**WHAT YOU SHOULD DO**
If a line in the data below includes the string "beside", please return a copy of it.

====== ENTRIES PROVIDED

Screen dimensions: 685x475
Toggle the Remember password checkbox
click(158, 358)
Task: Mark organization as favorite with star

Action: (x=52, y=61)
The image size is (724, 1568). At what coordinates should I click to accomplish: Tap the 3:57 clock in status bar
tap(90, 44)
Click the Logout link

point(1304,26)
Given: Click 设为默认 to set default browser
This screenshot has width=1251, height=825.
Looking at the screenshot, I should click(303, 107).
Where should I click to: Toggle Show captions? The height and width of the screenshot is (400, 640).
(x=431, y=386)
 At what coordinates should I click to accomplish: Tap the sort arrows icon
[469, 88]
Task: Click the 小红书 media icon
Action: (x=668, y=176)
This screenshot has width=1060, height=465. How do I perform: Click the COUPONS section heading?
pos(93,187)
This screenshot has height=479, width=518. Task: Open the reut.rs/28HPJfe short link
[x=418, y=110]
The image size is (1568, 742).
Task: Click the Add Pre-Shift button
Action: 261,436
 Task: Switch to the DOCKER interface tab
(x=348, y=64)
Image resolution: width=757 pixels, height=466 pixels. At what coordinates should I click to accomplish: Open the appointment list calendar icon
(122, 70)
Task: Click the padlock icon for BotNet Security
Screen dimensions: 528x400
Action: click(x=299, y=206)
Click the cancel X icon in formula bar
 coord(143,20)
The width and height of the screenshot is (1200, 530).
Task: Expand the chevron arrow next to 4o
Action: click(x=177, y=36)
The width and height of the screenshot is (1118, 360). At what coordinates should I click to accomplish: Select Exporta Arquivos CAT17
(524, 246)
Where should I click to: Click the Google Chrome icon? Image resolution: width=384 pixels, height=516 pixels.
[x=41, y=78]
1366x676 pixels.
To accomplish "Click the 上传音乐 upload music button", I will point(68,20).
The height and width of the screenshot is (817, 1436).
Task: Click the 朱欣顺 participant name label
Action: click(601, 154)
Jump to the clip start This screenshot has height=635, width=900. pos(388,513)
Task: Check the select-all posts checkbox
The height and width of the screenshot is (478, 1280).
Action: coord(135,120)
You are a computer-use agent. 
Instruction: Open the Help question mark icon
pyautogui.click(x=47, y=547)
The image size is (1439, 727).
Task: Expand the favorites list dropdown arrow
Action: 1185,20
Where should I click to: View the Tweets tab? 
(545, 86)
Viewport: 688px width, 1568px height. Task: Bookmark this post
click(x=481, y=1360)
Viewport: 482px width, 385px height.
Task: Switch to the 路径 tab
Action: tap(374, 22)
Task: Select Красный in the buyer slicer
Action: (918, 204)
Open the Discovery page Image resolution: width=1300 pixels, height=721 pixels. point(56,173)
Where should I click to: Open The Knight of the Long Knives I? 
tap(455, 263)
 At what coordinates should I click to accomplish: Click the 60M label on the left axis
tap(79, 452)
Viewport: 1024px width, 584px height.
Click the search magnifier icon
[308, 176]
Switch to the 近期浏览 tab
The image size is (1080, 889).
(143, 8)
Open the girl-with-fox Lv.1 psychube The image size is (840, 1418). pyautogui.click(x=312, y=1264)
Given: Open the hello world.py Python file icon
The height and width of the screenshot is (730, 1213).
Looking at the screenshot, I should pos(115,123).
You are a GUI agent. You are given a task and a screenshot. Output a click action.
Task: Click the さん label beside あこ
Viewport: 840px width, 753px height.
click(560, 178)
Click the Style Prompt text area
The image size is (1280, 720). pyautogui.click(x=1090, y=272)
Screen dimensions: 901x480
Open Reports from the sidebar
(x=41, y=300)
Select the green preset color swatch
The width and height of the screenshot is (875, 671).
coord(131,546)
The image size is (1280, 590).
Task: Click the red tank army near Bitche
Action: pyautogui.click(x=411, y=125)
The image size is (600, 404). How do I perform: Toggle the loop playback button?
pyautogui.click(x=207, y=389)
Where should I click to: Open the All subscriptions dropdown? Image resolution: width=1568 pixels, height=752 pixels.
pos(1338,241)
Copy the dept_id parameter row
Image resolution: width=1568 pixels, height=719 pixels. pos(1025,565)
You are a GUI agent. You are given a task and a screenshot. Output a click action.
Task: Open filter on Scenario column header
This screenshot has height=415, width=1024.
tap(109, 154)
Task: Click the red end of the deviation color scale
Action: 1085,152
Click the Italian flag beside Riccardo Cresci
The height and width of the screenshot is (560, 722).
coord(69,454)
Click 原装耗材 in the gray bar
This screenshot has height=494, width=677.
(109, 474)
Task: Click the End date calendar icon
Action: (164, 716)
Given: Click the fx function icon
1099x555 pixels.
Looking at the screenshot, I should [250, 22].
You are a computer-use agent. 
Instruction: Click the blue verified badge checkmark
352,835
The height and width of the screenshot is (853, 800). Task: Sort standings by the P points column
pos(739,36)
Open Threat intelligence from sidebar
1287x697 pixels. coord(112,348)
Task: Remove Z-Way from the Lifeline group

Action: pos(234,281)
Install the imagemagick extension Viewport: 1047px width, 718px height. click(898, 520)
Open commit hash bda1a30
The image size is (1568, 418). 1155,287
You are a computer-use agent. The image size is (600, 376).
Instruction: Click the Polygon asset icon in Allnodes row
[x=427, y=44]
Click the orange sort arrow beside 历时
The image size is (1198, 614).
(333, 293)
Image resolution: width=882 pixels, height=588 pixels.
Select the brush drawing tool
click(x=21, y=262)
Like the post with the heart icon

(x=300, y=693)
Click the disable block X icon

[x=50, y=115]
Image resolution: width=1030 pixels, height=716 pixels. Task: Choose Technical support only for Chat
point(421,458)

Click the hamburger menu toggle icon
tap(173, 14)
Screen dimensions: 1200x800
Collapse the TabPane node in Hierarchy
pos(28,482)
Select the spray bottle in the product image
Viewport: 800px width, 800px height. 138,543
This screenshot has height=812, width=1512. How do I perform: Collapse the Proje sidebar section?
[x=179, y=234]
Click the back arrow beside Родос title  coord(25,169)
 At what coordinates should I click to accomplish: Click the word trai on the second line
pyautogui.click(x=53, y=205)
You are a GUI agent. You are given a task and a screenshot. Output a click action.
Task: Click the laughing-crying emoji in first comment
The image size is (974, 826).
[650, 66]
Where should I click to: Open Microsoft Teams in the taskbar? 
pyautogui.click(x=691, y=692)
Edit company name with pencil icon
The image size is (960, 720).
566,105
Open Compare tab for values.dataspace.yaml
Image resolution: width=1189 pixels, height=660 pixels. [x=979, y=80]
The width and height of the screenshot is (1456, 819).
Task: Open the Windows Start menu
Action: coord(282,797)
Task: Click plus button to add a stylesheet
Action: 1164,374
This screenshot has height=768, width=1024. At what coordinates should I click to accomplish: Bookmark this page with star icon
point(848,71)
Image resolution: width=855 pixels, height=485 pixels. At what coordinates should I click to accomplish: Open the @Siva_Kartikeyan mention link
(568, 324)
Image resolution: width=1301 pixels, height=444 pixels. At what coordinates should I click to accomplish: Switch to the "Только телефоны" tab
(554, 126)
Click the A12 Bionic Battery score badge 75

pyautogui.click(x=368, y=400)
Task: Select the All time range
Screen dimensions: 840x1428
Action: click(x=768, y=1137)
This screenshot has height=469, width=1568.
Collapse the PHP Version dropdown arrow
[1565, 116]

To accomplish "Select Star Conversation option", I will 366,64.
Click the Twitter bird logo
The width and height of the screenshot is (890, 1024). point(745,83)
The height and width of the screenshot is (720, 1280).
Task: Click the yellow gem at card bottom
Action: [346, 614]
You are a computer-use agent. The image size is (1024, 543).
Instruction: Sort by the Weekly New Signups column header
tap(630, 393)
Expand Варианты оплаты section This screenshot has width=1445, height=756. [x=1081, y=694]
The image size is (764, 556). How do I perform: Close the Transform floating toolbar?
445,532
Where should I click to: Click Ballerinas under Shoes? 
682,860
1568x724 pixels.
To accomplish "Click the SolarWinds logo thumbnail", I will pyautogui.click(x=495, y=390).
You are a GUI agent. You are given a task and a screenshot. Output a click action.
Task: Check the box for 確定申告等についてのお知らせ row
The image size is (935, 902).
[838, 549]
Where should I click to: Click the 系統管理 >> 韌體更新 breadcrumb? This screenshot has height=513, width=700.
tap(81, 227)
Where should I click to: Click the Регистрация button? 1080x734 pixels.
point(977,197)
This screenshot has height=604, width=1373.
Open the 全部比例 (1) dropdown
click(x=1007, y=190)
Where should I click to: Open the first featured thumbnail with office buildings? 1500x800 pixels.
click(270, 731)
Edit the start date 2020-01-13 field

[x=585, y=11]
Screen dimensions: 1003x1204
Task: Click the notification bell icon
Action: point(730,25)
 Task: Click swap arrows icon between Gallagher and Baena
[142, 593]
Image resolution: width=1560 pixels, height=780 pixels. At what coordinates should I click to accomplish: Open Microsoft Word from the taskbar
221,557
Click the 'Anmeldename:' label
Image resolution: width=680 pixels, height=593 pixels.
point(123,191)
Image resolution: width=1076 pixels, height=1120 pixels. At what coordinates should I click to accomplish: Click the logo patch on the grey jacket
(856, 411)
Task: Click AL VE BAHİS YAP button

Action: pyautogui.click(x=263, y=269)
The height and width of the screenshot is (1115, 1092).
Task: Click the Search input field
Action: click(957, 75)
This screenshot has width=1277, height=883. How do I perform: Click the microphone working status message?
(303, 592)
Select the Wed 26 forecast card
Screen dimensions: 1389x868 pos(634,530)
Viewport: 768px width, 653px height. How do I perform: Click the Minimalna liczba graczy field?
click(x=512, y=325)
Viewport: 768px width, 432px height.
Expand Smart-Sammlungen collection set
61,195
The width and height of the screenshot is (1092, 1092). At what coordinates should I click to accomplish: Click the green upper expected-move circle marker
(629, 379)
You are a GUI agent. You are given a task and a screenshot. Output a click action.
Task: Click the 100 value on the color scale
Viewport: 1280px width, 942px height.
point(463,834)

============

**RESPONSE BELOW**
Task: Click the さん label beside あこ
Click the Italian flag beside Riccardo Cresci
Click the orange sort arrow beside 历时
Click the back arrow beside Родос title  coord(25,169)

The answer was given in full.